Loin d’être inhabituel, ce changement brusque de temps est saisonnier et limité dans le temps, selon le spécialiste. « Chaque année, en période de février-mars, on constate souvent une réduction de la visibilité ainsi que des variations de température, parfois accompagnées de pluie. Cette situation devrait se poursuivre jusqu’à mercredi. À partir de jeudi, nous assisterons à la dissipation de la brume de poussière en suspension », prévient Amadou Diakité.
Outre les dangers liés à la réduction de la visibilité, cet épais nuage de poussière présente des risques sanitaires pour les populations. « Cette poussière peut aggraver certaines maladies chroniques telles que l’asthme, la bronchite chronique, la bronchopneumopathie chronique obstructive (BPCO) ainsi que les maladies allergiques respiratoires, notamment la rhinite. Elle peut également affecter les yeux et provoquer des conjonctivites allergiques », explique le Dr Salif Koné, spécialiste des maladies respiratoires à l’hôpital du Point G.
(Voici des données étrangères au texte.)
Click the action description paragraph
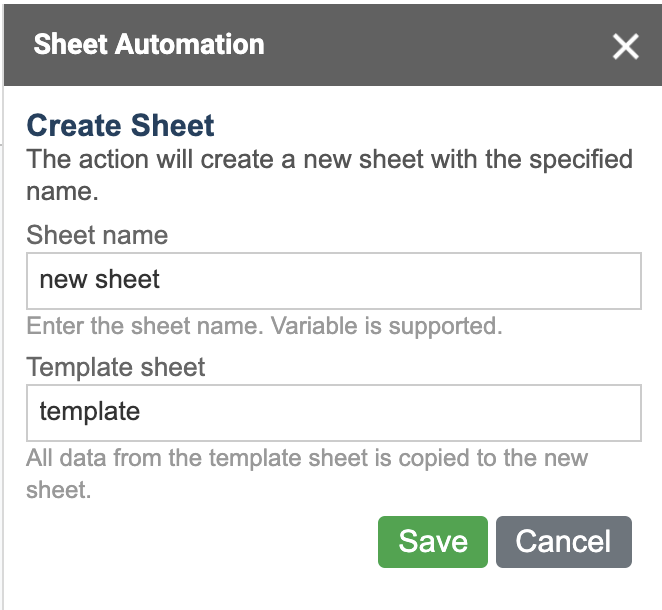The image size is (662, 610). (329, 175)
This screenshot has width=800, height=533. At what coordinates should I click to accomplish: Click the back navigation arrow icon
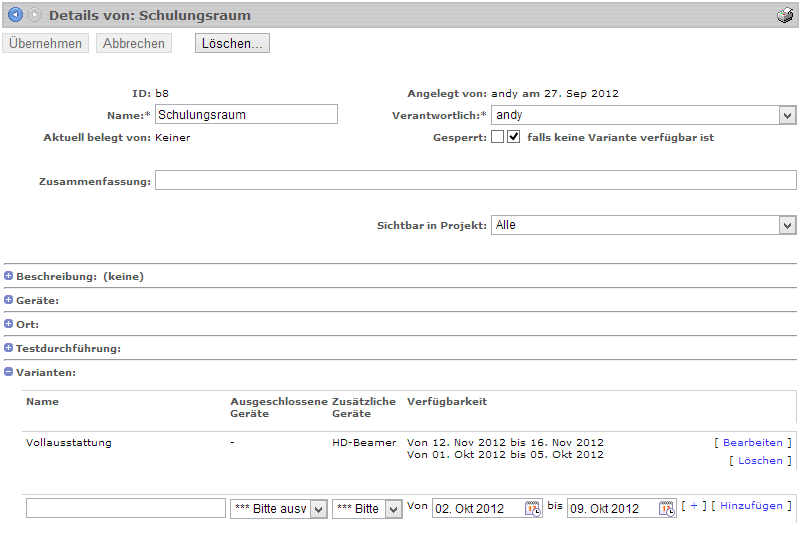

Il recommande des mesures de précaution, en particulier pour les personnes vulnérables : « Les personnes âgées de plus de 65 ans et les jeunes enfants devraient éviter de sortir en période de forte pollution. Si cela n’est pas possible, le port du masque est fortement conseillé. Les conducteurs de motos et de vélos doivent également se protéger avec des masques ou des bavettes afin de réduire leur exposition. Les parents sont invités à bien couvrir leurs enfants avec des vêtements adaptés. Nous conseillons aussi aux fumeurs de réduire considérablement leur consommation, car dans un environnement déjà pollué, le tabagisme augmente le risque de maladies respiratoires chroniques. »
Le Centre de prévention et de calcul de l’Agence nationale de météorologie, qui suit l’évolution de la situation sur l’ensemble du territoire, indique que le nuage de poussière devrait continuer à affecter plusieurs localités jusqu’au jeudi 19 février.